|InfoVis.net>Magazine>message nº 70||Published 2001-12-24|
|También disponible en Español|
The digital magazine of InfoVis.net
Do you remember when computers worked with MS DOS and everything that you wanted them to do had to be entered in the command line? Then came Apple with its failed Lisa system and introduced the windows and desktop metaphor, based on the works of, among others, Xerox Palo Alto Research Center on user interfaces.
For those interested in the history of this development, it’s worth taking a look at Dadiv K. Every article in MacKiDo.
I still have the 1977 Scientific American issue* where Alan C. Kay explained the application of concepts like object orientation and windows to personal microinformatics, four years before the appearance of the IBM PC and MS-DOS.
Thanks to Apple Macintosh the windows and desktop metaphor quickly showed its ability to reduce the learning curve that until then had meant having to memorize the many commands needed to communicate efficiently with the computer.
Later on Windows took possession of the market, although it took some time (and some lawsuits) to reach the level marked by Apple’s computers.
And here we still are, anchored to this desktop metaphor, that was able to revolutionise in its day the way we humans interact with computers, but which is increasingly being criticised from different media.
Basically, the desktop is a way to disguise the hierarchical file system based on files and directories that you can find in UNIX or MS-DOS with an iconography that vaguely resembles the way we work in the office, with documents, folders and filing cabinets.
A way of working that the PC itself is helping to make obsolete.
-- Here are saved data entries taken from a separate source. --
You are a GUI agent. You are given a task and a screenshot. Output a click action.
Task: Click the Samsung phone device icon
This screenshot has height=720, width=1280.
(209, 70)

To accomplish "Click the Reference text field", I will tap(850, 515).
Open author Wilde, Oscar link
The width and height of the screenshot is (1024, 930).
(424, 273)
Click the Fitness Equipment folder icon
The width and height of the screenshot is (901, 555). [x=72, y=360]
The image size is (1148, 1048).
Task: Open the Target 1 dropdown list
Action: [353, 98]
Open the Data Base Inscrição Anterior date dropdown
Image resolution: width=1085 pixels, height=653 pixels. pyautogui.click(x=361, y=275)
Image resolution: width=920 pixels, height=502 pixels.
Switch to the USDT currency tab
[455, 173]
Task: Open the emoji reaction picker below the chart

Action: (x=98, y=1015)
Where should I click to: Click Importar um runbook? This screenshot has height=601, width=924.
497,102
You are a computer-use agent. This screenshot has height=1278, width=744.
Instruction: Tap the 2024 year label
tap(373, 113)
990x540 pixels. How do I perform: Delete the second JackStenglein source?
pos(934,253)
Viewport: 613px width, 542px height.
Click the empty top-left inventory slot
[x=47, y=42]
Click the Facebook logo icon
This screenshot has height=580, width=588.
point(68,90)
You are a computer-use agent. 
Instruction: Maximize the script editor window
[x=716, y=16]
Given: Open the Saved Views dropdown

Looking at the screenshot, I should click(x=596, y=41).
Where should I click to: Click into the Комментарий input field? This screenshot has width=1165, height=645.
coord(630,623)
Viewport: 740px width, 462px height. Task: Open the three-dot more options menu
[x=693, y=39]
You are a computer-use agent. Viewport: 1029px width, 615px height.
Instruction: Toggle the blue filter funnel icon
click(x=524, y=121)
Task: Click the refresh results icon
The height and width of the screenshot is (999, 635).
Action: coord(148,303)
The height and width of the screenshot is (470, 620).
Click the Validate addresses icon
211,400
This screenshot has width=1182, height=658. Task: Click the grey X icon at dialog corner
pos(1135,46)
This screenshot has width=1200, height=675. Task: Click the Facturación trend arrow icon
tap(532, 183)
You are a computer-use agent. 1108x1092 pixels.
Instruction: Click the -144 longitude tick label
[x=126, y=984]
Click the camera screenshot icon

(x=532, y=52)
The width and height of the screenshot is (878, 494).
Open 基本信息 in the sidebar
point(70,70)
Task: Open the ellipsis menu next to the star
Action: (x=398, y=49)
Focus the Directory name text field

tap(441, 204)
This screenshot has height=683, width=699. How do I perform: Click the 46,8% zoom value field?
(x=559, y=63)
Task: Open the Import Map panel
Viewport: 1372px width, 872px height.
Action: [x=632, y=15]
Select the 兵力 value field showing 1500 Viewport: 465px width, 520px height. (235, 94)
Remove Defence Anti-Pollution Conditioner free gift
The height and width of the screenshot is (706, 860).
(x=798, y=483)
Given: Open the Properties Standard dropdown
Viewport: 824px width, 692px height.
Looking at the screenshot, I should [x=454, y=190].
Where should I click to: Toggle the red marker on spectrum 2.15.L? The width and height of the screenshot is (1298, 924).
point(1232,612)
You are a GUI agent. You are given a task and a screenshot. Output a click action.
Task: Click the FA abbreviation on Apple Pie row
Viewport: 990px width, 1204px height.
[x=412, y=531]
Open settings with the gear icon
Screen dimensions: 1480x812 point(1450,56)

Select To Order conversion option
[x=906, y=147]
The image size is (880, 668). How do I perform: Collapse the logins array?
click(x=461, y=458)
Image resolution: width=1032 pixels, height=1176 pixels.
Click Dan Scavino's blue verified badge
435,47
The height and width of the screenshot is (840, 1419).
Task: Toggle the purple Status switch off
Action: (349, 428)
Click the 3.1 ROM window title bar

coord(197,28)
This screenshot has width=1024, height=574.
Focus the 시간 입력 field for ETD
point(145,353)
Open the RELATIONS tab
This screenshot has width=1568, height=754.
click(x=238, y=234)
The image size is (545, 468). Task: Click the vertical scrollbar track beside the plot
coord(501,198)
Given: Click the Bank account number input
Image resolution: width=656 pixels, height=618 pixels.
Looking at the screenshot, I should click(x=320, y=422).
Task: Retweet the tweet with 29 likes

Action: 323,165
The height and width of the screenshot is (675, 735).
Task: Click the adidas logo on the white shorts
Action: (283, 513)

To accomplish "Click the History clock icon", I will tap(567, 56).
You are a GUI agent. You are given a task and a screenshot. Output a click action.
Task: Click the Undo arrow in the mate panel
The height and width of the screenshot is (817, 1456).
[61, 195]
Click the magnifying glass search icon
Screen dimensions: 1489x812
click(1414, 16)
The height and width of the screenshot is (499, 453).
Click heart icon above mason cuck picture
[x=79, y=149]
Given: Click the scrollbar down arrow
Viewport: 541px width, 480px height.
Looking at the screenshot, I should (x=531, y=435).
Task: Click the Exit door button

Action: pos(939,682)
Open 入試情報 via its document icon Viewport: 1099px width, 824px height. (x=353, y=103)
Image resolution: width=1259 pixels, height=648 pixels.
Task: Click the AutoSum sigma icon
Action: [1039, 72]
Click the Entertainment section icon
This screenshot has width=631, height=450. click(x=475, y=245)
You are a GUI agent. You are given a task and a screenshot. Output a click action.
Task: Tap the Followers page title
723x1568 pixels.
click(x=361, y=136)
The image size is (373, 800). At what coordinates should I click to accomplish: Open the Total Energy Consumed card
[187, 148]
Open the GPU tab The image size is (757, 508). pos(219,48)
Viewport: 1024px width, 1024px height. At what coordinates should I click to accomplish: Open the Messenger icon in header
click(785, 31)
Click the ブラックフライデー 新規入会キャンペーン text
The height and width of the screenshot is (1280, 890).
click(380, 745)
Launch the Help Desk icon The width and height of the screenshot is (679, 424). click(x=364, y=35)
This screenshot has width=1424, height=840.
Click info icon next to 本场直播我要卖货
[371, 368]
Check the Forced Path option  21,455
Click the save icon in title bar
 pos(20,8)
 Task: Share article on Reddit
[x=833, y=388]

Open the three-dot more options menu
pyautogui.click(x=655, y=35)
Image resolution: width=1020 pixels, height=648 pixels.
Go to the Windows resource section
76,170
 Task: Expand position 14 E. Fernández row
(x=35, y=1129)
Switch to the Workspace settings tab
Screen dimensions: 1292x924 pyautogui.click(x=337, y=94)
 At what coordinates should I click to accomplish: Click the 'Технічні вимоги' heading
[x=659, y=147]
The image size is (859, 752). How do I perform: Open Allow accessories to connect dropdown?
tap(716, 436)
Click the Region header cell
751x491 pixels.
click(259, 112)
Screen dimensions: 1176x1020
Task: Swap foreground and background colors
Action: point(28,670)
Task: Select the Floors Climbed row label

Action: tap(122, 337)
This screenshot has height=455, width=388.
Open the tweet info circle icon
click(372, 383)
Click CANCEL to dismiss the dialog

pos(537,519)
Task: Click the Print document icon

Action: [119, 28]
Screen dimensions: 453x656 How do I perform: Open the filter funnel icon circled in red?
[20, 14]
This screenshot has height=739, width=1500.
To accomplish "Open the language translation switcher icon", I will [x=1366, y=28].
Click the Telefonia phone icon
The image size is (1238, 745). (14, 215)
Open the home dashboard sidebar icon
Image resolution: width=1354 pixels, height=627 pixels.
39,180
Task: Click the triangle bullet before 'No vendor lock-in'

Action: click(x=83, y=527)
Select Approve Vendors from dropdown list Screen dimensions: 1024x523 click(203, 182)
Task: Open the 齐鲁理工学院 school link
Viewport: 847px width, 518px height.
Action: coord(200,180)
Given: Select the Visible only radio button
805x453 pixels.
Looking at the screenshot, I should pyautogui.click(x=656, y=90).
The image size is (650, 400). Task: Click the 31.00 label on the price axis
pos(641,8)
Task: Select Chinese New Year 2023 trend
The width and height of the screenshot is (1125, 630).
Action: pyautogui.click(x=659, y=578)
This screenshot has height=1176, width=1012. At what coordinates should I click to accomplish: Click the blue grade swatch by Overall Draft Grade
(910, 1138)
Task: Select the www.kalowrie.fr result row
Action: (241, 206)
On the other hand, in the good old days of MS-DOS the amount of files and directories that you could manage was very limited. Today the files that you can find in my personal folder amount to 8,767, spread over 556 sub-folders. You can imagine that, from time to time, I spend a few moments trying to find those damned old files…
One of the people that considers that this metaphor has to disappear is David Gelernter, professor of the Yale University and chief scientist of Mirror Worlds Technologies that, under the name of ScopeWare commercialises an information management system based on so called LifeStreams technology.
ScopeWare is based on the idea that our sense of time is a powerful organising principle. In fact most of the important documents are among the most recent ones. The metaphor that ScopeWare uses is closer to that of the diary than to the desktop one.
ScopeWare presents, in principle, the documents ordered chronologically. Besides selecting the type of sorting, you can also select the way in which we can see the documents. Among those types you have: Grid, List, Stream and Thumbnails (see the attached images).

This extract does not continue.